International health organizations have warned that Donald Trump’s push to dismantle US foreign aid and orders barring diversity, equity and inclusion are destroying programs that once provided healthcare to millions of women and girls worldwide.
Providers said a 90-day stop work order imposed by the Department of State to “review” contracts for compliance with the new administration’s orders means many clinics, which operate on shoestring budgets, will never reopen – pausing services for everything from cervical cancer screenings to HIV treatment to the removal of intrauterine contraceptive devices.
“The whole ecosystem is crumbling,” said Dr Carole Sekimpi, a doctor in Uganda and senior director for Africa with MSI Reproductive Choices, a UK-based non-profit that provides family planning services around the world, and which expects to lose $14m in US funding.
“Ninety days later – we’re going to be rebuilding from the ground … Because of the extensive damage done to the ecosystem for reproductive health and rights.”
The pause has also sown distrust, she said, as women had scheduled healthcare only to find clinics closed: “Women and girls walked up one morning and there was no care.”
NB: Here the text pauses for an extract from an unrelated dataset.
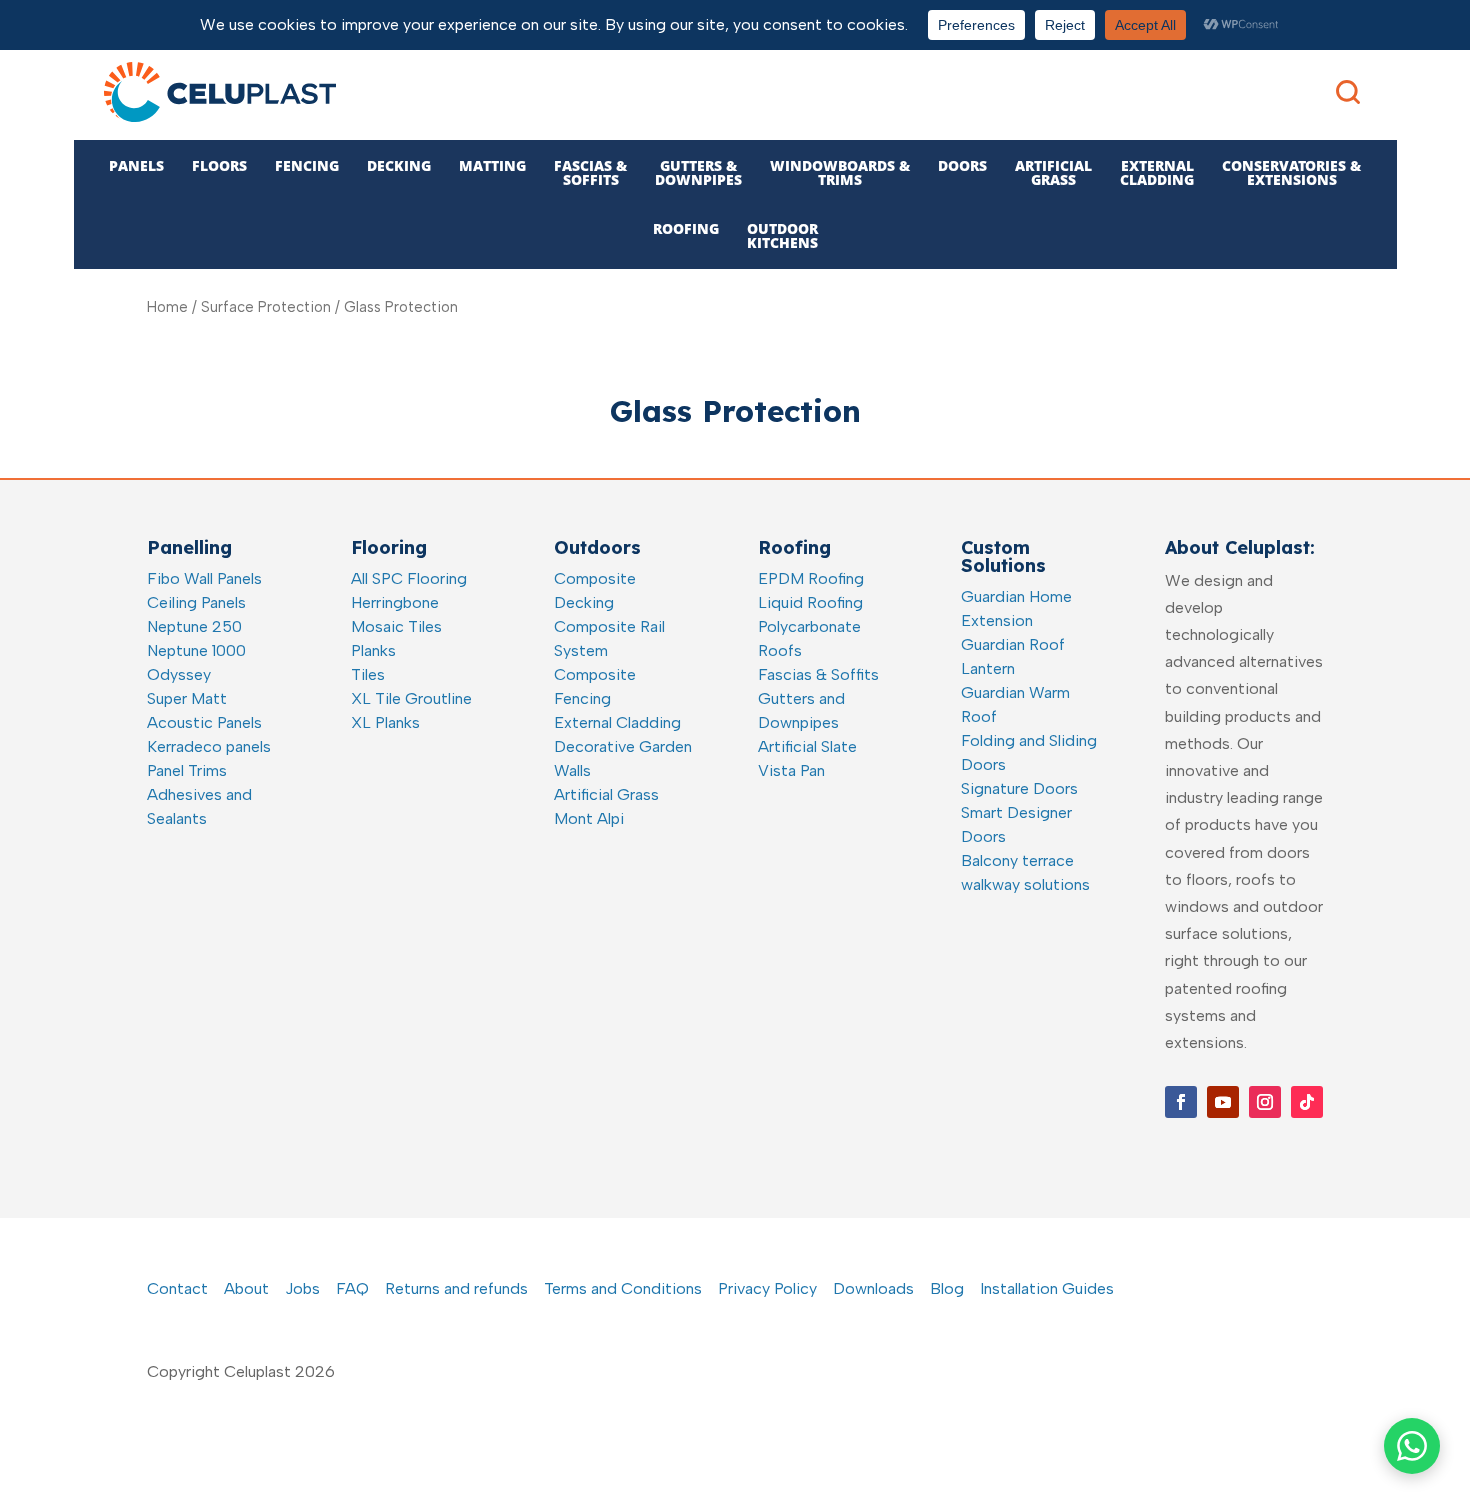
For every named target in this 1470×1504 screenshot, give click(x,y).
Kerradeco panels (209, 746)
The US provides $8.2bn each year for foreign humanitarian aid, around 1% of total US spending. That money supports programs that touch the lives of tens of millions of people globally, particularly in countries with weak health systems or which are strategically important, such as Sudan, Uganda and Ukraine.
For nearly a decade, Congress has appropriated $607.5m in foreign aid for family planning, funding that experts estimate would have provided modern contraceptives to 47 million women and girls.
However, when Trump entered office, he ordered all US foreign aid frozen for 90 days as contracts are “reviewed” and ordered a work stoppage on diversity, equity and inclusion programs, often called DEI.
Although the state department later issued waivers and said “life-saving” humanitarian aid was not subject to the pause, staffing reductions and confusion caused by the president’s orders mean that there have been significant delays even for such basic programs as food assistance. The USAid Inspector General’s office identified more than $489m in food aid at risk of spoiling as it sat at ports and warehouses around the world.
The inspector general responsible for the report was fired the day after its release by the Trump administration. Trump fired 17 other inspector generals after he took office. Inspectors general are legally required to be given 30 days advance notice and a detailed list of reasons for their firing.
“Can you imagine if you are a woman seeking help, and the clinic is shut?” said Elisha Dunn-Georgiou, president and CEO of the Global Health Council. “You can’t get treatment, you can’t get care, because America has decided on a whim that you’re not worthy. That’s unfathomable.”
The pause in foreign aid funding and many of Trump’s executive orders are now part of court cases seeking to stop the actions – part of what legal scholars are calling a “constitutional crisis” in the US, as the president dismantles programs established and funded by Congress – the branch of government with the “power of the purse”.
As those issues move through courts, funding orders are sowing “chaos” for programs around the world, including for international sexual and reproductive health workers whose work is necessarily tailored to women, girls and sexual minorities.
“We are really in a fight for our lives – for everybody’s life,” said Dunn-Georgiou. “We have got to do everything we can to get this foreign aid freeze declared unconstitutional, to get everything we can salvage from USAid re-employed, to get a major campaign to counteract the misinformation coming from the administration, because people are not getting services. People are getting sick and people are dying.”
Waivers have failed to effectively restart programs because of the long and, at times, impossible process of translating a waiver into money that can be used to support a program, Dunn-Georgiou added.
“If you hear from the US government, ‘Well, there is a waiver, we don’t understand what the problem is,’ that is a lie,” said Dunn-Georgiou.
Due to the Trump administration’s stop-work order on foreign aid, the Guttmacher Institute estimates 130,390 women each day will be denied access to such contraception, with 11.7 million women denied after the 90-day pause. That could result in as many as 4.2 million unintended pregnancies and more than 8,340 maternal deaths.
That number is based on the assumption that after the 90-day pause, programs will resume. In a press call on Wednesday, leaders of international programs said the long pause means the program might return in a form wholly unrecognizable.
“If it returns it will probably be abstinence and natural methods which we know will not address the issues,” said Sekimpi.
“Since the suspension of USAid and USAid programs, we have witnessed unprecedented chaos … The impact is on a scale not anticipated.”